(Problem to solve):
In the data below, find each line carrying the string "Select" and copy it out.

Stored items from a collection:
BEGIN
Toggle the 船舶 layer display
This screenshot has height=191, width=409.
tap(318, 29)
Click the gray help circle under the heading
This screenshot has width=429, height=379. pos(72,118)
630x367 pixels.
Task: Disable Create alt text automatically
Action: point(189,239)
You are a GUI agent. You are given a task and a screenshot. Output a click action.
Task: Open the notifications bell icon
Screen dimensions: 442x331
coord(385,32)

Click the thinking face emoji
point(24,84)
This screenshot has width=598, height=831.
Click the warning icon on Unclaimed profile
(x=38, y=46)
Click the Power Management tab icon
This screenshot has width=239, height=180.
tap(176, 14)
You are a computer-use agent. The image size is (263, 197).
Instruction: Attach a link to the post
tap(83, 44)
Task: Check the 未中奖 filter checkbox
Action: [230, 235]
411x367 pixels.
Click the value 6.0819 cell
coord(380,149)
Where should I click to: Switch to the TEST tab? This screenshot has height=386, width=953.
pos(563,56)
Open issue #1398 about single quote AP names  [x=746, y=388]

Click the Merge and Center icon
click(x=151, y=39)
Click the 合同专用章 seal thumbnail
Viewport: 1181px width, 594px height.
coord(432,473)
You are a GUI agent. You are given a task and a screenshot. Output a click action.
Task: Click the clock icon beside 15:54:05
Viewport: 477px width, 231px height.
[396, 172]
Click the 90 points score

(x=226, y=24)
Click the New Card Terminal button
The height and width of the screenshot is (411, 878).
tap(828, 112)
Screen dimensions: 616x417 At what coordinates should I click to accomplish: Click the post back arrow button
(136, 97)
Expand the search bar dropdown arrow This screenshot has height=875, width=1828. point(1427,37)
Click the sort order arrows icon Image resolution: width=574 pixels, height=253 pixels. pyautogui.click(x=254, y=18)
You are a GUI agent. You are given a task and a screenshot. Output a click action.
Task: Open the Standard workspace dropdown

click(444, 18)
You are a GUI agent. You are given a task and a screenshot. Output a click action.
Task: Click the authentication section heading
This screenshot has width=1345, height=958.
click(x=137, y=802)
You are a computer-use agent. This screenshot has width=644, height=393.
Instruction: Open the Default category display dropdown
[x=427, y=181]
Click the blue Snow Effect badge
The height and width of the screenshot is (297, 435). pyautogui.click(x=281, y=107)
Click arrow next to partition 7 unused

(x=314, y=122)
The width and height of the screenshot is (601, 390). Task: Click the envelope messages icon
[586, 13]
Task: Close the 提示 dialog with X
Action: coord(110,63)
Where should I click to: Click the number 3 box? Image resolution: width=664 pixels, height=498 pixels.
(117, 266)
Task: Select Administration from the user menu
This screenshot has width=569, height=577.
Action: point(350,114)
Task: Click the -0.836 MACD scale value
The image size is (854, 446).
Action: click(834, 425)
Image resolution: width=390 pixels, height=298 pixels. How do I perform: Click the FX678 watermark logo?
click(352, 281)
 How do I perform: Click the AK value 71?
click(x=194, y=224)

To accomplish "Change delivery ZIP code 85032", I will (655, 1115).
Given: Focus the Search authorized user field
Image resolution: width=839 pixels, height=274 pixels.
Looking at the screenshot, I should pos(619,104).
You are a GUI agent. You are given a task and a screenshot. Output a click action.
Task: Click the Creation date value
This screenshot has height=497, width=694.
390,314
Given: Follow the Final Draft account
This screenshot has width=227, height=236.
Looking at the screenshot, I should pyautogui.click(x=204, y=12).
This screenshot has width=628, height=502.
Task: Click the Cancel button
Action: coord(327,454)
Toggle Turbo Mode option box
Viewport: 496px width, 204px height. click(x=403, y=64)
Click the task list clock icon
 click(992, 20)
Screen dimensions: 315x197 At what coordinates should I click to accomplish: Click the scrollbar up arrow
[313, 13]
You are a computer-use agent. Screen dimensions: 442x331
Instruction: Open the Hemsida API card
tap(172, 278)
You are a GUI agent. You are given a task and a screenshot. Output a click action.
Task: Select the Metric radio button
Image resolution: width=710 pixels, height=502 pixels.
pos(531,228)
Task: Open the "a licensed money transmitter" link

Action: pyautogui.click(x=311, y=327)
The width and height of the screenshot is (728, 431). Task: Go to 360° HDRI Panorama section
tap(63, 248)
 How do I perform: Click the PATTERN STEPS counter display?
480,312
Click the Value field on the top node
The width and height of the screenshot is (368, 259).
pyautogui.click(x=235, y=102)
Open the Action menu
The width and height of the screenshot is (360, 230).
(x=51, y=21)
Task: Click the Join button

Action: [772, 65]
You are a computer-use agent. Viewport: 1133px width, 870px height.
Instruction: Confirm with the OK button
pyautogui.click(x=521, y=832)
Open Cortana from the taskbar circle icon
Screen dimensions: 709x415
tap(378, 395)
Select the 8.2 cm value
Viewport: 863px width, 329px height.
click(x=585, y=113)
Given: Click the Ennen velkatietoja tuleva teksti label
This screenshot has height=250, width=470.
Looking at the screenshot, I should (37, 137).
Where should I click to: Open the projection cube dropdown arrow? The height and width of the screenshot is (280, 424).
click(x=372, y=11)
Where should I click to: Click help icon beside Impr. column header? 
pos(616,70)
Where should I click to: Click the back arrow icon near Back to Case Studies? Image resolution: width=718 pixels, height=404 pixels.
END
(Expected answer):
Task: Select Administration from the user menu
Task: Select the Metric radio button
Select the 8.2 cm value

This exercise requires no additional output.